◆ 任務 ◆
下方有一段讀書會公告與問答錄的文本,從它最後一句之後接著往下寫。

2009-03-12

第六次讀書會

下週六,3月21日,
在文藻至善樓十二樓1211室舉行,2-5點,可早到請大家踴躍參加或幫忙宣傳一下,
Richard Johnson 本人會在現場主講,
我們要回顧之前五次的文章及問題,
先不看新的文章,或許我們會於五月加開一至兩場
希望舊雨新知來捧場,如有要參加之後的活動者,也可藉此先認識一下。
宇軒

2009-02-12

第五次讀書會

大家好:


Richard Johnson 第五次讀書會將在中山大學社會學研究所教室,
請大家2月21日週六下午二至五時準時到社科院3004-2
由於週末社科大樓底下會鎖起來,我們先約1時五十分準時到社科大樓大門,
如有遲到,就需要打電話給我0930190709,請導讀者鄭力軒的學生去開門。

我們這一個月要讀Washington's Favourite: Blairism and the Blood Price of the International.如附件有拿到紙本者要翻一下,這是在Richard Johnson with Deborah Lynn Steinberg那份之中的一部份。

由於再一個月Richard就要來台,三月之後的讀書會,我們原來計畫的導讀就交由他本人。三月是21日、五月二日則是最後一次。當然,中間也有許多他的活動,我們近期會整合,對外宣傳。

希望年後南部隨著天氣再熱起來。期待多一點人進來談。

宇軒

2009-01-26

第四次讀書會問答錄

Dear Lee,

Not sure which piece the group read for this session. Not the post-hegemony article I think which was the next on the list? Ah, I think I have got it - is it Chapter 1 of Unpopular Education? It must have been hard to read this piece - which I am not sure I would have recommended (perhaps i did!!) - in isolation from the rest of the book and its times. The book was written and researched in the mid- to late 1970s when we were experiencing the early stages of the major transition from the postwar social-democratic settlement in education policy, to the beginnings of neo-liberal, market-led, 'reform' of schooling. In this phase which was inaugurated by Labour not Conservative governments - Thatcher and co were in power from 1979 onwards But we were interested in understanding the success of neo-liberal reform in terms of the limits of the post 1944 Settlement.

1. Implications for Taiwan today? I would need to know more about the directions of state education policy in Taiwan today to answer this. Was there - is there a 'social democratic' phase in Taiwan's history - a phase where a bargain was struck for welfare reforms and for an expansion of popular education? What has been the impact of marketising strategies in public institutions in Taiwan? A social-democratic settlement was the picture in Britain from roughly the 1940s to the mid 1970s. Then economic crisis, the rise of Thatcherite/Reaganite conservatism and the success of neo-liberal theory as a politics produced a new settlement in educational policy which became hegemonic, perhaps, in the 1980 and 1990s. In Britain this system is itself in crisis I think under New Labour. What re-reading the book tells me today is that it is not enough, in opposing the global impostion of neo-liberal solutions - to return to the solutions of public or state education as they had evolved in the 1960s and early 1970s. I would argue that public institutions - which I would argue for rather than privatisation have to involve large elements of popular participation or of direct democracy in their running, though they also require genuinely expert knowledge and competence of course. The problem is to work out an appropriate form of educational governance at every level to promote and support equalising policies in education, equalising and diversifying, itself a complex matter! I know what this might mean in my own city actually, having worked on this politically. I can talk about this when i come.

2. If you want to move forward slowly in time, you could read parts of Education Limited - which is really a volume 2 of the educational studies from CCCS. Probably the best starting point there is not the beginning but chapter 3 'My New Right Education' which looks at the general character of neo-liberal reform of schooling as it had emerged in the UK. There is a really excellent later historically-informed new contemporary account of New Labour education policy by Ken Jones in my and Deborah Steinberg's book on New Labour. - Blairism and the War of Persuasion.

擷取的資料條目
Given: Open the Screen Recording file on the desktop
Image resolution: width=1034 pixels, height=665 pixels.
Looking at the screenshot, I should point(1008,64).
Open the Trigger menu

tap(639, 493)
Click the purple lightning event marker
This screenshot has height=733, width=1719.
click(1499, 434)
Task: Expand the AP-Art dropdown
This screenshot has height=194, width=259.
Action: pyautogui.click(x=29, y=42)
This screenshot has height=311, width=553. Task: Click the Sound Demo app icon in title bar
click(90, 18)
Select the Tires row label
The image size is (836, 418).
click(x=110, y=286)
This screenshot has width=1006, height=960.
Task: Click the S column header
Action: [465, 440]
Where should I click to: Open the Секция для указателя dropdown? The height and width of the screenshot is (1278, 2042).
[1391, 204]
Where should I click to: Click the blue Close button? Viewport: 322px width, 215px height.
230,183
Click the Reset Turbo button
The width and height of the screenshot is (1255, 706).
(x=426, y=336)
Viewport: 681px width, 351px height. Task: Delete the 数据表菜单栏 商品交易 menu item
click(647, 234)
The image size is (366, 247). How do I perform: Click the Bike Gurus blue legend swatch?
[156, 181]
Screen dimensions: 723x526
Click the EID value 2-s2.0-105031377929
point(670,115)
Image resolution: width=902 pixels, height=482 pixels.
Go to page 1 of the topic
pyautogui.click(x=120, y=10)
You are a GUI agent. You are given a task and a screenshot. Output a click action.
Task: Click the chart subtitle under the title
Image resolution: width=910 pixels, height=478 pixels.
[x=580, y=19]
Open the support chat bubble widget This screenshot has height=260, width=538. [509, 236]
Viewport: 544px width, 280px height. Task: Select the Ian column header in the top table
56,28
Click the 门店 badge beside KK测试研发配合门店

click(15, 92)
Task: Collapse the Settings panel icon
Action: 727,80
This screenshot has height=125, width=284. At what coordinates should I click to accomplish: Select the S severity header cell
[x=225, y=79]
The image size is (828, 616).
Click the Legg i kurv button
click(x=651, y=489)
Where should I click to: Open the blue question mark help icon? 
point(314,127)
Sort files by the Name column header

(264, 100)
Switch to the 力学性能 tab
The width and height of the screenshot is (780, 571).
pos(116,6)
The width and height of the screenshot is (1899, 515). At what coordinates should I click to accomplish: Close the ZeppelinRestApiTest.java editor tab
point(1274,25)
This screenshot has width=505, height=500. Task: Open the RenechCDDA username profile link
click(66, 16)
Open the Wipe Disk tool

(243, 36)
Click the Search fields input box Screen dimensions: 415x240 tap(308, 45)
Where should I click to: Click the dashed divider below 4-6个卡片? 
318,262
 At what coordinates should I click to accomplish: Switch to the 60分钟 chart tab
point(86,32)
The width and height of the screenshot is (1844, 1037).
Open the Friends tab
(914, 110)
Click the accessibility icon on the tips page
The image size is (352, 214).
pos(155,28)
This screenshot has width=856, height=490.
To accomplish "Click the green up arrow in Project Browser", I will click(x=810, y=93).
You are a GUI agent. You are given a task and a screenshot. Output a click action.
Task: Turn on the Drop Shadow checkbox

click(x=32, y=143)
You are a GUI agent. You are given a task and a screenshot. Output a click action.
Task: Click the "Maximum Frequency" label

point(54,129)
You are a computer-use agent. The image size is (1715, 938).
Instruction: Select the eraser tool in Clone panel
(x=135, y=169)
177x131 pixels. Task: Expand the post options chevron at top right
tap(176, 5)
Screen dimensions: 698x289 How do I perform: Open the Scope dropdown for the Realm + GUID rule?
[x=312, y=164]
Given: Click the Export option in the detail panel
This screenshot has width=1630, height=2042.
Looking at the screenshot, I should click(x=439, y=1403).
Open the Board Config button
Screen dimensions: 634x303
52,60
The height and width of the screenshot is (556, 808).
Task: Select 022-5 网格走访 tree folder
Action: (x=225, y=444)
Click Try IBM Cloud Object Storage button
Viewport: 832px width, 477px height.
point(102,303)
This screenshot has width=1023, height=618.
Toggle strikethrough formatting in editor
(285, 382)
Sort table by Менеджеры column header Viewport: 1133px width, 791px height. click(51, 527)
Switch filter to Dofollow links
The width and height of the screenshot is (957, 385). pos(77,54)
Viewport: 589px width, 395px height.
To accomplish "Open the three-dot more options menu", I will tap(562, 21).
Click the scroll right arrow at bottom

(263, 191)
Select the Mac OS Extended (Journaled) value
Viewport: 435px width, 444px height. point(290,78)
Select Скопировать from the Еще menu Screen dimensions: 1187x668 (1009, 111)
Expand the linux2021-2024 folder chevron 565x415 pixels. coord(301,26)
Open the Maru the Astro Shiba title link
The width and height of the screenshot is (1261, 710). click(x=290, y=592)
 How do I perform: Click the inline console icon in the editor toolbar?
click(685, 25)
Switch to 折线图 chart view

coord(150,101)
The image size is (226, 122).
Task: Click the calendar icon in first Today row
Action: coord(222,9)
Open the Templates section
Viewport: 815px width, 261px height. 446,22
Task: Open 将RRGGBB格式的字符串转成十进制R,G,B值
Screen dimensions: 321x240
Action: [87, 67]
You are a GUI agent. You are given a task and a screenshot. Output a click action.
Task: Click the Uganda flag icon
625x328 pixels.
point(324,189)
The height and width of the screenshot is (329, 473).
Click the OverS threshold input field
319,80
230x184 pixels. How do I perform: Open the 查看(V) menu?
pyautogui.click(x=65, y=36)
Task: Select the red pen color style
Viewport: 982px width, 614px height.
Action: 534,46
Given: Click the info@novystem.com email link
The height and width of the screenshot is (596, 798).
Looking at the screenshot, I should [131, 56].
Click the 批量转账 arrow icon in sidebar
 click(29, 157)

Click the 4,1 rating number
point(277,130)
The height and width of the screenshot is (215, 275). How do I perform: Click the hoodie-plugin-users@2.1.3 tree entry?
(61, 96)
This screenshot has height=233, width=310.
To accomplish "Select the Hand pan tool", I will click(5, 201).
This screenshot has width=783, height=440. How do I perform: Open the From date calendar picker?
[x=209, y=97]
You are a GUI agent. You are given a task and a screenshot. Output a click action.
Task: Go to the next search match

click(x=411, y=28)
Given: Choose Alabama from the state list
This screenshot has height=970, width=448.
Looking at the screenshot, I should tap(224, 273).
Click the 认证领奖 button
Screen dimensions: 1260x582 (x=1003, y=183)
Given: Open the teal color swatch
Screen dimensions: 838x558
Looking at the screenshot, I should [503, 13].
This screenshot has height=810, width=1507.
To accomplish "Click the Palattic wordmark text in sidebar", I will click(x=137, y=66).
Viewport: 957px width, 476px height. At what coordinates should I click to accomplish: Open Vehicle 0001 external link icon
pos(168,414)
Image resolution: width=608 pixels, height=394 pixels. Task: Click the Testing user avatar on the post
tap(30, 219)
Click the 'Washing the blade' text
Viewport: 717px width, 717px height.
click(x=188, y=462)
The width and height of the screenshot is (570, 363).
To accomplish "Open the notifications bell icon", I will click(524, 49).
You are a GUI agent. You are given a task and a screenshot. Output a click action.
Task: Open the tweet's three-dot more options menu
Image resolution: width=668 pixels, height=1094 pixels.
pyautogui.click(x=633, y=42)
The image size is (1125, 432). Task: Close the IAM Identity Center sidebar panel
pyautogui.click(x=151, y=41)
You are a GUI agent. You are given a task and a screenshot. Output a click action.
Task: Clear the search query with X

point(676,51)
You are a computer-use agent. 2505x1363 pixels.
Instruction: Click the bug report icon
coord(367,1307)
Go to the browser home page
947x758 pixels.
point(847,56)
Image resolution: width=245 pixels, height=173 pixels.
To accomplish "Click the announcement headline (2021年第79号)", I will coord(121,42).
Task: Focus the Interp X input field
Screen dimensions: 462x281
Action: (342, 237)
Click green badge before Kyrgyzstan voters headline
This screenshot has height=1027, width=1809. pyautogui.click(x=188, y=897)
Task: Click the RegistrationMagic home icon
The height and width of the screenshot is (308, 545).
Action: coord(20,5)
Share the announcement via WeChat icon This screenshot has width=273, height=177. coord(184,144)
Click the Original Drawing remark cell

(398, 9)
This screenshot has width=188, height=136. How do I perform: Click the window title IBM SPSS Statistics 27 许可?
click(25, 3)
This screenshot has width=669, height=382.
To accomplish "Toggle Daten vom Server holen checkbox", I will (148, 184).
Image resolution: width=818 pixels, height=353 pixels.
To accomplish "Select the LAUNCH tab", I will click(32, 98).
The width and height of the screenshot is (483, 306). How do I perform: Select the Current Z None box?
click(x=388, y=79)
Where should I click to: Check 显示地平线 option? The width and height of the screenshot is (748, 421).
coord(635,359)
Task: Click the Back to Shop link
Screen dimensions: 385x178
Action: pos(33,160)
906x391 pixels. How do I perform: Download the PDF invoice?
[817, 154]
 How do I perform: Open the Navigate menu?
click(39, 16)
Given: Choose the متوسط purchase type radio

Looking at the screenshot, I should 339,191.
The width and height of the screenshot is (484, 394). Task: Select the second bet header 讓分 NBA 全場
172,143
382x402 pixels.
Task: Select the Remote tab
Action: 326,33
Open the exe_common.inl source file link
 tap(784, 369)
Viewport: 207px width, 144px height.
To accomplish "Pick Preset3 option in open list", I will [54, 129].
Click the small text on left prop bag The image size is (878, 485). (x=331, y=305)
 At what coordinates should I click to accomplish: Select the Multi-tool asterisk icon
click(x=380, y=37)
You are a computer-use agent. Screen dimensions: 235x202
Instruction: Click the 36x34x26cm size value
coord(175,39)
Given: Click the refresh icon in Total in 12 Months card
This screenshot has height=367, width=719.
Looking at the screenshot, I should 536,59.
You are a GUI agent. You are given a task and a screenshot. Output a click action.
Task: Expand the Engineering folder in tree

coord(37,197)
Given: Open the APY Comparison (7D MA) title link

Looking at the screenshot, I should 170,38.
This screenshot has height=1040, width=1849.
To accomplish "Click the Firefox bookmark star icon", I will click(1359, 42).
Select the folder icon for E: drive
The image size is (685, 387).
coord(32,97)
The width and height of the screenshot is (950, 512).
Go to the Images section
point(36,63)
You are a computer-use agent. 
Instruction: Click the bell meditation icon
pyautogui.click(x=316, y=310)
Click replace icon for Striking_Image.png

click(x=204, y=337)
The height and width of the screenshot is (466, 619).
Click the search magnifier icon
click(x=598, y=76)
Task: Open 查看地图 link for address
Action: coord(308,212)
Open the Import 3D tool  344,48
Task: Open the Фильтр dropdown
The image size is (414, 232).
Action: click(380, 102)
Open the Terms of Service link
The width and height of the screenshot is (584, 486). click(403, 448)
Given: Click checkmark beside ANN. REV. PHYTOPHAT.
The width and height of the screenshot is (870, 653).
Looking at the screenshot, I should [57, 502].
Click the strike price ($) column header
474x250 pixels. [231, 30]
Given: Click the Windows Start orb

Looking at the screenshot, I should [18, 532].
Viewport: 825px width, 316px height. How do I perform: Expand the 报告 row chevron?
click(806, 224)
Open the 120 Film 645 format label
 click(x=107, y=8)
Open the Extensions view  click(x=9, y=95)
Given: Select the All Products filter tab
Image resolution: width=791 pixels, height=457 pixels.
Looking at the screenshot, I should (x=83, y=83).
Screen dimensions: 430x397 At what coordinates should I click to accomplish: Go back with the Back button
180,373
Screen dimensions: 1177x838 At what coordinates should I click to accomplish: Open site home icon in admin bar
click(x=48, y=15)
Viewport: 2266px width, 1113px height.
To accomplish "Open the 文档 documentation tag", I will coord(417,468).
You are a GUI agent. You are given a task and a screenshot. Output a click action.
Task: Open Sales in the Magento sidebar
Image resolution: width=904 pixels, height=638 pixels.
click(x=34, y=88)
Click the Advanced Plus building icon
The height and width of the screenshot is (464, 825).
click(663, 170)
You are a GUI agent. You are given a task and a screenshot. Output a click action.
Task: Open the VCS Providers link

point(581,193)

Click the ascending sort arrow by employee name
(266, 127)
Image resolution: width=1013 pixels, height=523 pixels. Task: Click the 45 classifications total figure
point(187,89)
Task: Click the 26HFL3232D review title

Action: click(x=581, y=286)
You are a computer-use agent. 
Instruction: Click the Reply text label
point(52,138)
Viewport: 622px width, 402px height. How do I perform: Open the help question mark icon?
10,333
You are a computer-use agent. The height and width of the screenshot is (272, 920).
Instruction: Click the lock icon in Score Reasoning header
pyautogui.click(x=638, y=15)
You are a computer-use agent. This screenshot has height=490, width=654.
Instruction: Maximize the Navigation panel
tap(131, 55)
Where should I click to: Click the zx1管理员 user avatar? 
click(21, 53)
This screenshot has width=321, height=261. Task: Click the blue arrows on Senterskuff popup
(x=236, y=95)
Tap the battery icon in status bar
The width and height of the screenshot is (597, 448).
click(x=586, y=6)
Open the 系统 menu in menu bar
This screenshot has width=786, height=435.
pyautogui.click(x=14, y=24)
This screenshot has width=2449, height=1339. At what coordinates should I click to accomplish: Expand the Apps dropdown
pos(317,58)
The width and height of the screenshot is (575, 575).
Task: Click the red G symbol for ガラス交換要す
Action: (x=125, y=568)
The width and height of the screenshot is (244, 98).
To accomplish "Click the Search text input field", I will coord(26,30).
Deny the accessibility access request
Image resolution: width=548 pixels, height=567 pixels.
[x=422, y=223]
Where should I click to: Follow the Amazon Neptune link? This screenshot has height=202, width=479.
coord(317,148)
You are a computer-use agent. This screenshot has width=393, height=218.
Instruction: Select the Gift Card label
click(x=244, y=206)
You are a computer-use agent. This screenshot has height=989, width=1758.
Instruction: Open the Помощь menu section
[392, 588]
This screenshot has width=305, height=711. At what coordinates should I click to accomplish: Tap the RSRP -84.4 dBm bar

◆ 回答 ◆
3. But .... Yes, the education-based scholar is right that these texts are short on educational practice and educational alternatives. This is the big challenge today . A book that engages more with this, as well as with policy, is the excellent short book by Terry Wrigley, Another School is Possible Bookmarks Publications 2006..If people are interested in the global dimensions of neo-liberal reform there is a book on teachers that contains studies from all over the world: Mary Compton and Lois Werner, The Global Assault on Teaching, Teachers and Their Unions: Stories for Resistance Palgrave, Macmillan 2008.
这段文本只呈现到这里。